For many online shoppers, uncertainty is the single biggest barrier between scrolling and buying. “It helps address real purchase barriers, particularly around fit and confidence, while allowing us to create a richer and more engaging shopping journey,” explained Hani Weiss, chief executive officer of Max Fashion, who framed the rollout as part of the brand’s ambition to make fashion more accessible.
Bala Subramaniam, senior vice president and head of omnichannel at Max, seemed even more enthusiastic about the technology: “For the first time, a customer browsing on their phone has the same confidence as one standing in our fitting room”.

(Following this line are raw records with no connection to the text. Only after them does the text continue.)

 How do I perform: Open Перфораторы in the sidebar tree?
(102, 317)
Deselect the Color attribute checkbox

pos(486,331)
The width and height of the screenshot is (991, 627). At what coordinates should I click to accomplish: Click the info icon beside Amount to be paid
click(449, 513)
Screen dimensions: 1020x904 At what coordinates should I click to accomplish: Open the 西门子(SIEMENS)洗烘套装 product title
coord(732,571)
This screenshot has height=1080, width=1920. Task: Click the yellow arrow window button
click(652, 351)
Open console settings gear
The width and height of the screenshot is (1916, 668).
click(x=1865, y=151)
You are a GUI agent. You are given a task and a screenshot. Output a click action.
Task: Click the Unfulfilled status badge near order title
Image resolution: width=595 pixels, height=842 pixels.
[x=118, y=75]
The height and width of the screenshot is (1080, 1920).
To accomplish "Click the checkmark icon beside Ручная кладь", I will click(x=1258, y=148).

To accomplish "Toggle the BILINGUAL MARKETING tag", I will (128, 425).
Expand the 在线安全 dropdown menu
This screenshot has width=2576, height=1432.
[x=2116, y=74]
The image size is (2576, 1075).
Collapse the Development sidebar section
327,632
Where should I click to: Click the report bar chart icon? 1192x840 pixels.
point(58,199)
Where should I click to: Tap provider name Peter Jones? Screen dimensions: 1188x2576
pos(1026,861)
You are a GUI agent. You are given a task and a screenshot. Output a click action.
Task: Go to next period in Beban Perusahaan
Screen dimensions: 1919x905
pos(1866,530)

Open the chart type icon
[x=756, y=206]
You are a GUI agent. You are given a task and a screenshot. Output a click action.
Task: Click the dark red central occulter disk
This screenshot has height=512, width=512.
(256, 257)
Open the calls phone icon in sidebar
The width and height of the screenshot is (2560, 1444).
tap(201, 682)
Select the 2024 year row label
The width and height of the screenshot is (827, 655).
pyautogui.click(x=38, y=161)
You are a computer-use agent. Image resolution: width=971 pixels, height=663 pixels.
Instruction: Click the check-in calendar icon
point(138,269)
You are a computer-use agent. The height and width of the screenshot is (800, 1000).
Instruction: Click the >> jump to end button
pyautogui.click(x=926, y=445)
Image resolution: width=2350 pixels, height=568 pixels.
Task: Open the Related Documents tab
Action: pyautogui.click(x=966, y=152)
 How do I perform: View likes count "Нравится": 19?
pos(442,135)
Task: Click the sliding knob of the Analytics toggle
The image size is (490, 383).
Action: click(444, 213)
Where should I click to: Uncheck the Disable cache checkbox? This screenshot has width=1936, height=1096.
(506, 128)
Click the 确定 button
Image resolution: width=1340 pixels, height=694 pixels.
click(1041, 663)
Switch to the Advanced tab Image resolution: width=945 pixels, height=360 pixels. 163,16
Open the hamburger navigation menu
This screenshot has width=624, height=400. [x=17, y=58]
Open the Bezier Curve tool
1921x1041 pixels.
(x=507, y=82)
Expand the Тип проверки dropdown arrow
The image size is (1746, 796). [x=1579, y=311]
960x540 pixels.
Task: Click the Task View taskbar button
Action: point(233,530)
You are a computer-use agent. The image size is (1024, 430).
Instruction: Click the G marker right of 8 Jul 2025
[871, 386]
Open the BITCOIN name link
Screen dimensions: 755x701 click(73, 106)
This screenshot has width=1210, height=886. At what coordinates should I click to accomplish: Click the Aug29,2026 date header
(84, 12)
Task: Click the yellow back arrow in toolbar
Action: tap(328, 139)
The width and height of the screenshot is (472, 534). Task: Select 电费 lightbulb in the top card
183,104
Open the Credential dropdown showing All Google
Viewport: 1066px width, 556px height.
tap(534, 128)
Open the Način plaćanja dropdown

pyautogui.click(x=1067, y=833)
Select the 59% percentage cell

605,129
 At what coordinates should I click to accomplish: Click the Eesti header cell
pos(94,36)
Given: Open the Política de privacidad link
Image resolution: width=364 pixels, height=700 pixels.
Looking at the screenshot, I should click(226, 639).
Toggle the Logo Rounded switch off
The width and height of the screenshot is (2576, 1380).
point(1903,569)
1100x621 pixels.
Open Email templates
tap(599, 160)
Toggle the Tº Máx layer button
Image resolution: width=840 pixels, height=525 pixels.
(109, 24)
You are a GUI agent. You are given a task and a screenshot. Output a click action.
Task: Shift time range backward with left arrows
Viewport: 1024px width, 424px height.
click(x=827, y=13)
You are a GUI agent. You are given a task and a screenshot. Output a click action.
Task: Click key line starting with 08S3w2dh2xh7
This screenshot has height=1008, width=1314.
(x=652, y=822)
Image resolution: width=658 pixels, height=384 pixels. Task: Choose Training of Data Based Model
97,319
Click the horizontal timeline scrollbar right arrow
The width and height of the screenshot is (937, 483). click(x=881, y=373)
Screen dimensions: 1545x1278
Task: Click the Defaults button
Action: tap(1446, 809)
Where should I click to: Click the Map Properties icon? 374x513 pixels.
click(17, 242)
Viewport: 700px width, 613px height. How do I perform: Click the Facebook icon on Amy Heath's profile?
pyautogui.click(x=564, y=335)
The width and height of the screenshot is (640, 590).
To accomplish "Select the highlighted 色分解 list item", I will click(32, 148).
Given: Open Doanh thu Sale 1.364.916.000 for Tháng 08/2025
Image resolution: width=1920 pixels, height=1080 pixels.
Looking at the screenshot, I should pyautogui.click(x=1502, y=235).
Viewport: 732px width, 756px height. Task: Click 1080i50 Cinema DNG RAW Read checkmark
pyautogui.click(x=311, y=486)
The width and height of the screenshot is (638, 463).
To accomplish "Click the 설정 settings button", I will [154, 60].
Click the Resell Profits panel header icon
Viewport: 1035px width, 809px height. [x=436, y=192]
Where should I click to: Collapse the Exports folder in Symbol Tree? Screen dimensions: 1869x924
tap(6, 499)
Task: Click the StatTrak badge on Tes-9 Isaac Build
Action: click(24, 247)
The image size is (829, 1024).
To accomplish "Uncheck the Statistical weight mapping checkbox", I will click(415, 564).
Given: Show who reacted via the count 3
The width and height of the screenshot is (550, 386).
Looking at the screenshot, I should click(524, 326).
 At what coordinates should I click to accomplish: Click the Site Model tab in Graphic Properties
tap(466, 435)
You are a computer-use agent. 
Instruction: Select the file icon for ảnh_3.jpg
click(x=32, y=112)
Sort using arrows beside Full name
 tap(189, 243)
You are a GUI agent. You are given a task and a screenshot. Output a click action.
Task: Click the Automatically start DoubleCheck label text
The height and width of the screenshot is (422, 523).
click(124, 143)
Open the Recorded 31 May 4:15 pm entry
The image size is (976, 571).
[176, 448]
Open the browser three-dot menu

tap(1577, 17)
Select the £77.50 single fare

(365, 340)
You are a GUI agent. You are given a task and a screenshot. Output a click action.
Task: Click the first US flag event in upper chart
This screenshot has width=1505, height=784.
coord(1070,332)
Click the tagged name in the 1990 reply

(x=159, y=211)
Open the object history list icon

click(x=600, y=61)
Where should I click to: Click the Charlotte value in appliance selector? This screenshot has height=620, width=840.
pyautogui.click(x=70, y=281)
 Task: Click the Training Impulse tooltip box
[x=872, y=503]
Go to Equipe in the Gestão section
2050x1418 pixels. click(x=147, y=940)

Also Read: Instagram Now Lets You Tune Its Algorithm, But There’s One Big Catch
Whether AI previews can genuinely match a fitting room remains to be proven at scale. The technology’s value will depend on how accurately it renders fabric and fit across the full range of bodies that shop at a value fashion brand, and on whether shoppers trust what they see enough to change their behavior.
For Google Cloud, the deployment is also a statement about where regional retail is heading. “AI-driven personalization is no longer a luxury, it is a core business imperative for forward-thinking retailers,” says Ziad Jammal, general manager for Google Cloud UAE, Levant and North Africa. If the returns data eventually backs that up, the rest of the region’s retailers will be watching closely.